### Your instructions
For the listing below, state how many lines include "Given". The number alone is the answer.

=== Begin Enclosure ===

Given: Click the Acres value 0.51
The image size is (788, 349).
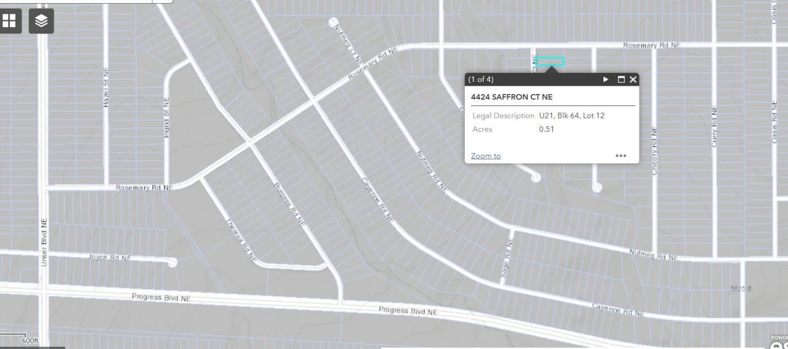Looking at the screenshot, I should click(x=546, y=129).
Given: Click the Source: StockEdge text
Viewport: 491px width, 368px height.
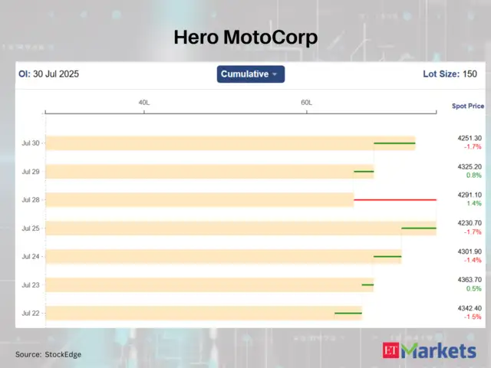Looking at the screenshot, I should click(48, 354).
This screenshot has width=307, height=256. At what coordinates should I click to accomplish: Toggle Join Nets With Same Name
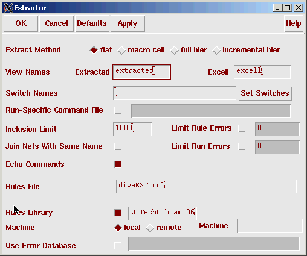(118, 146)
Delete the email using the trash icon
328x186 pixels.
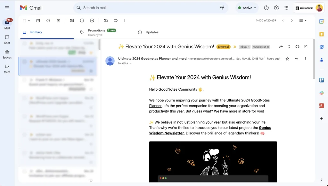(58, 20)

=== End Enclosure ===
=== Begin Enclosure ===

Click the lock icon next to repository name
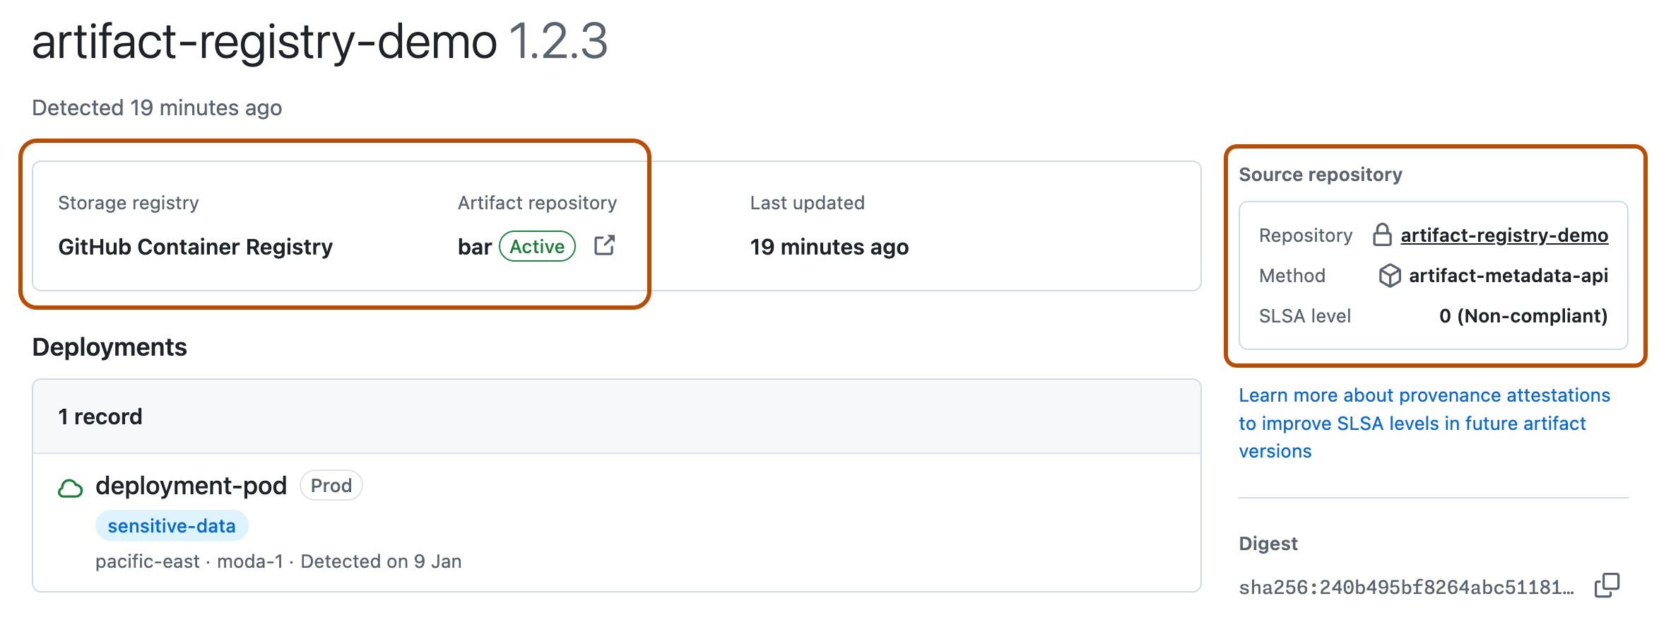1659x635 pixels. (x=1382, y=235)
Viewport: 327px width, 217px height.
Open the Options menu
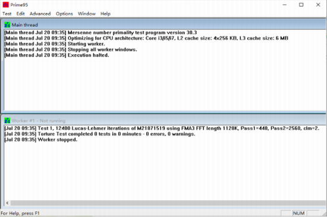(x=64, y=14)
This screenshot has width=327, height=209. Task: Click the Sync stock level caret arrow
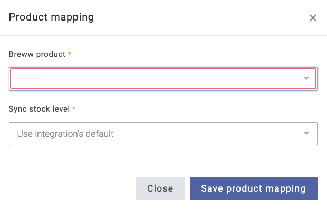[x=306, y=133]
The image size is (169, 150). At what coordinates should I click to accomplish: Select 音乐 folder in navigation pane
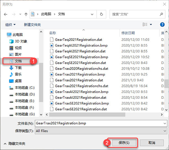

=== End Enclosure ===

### Solution for this task
2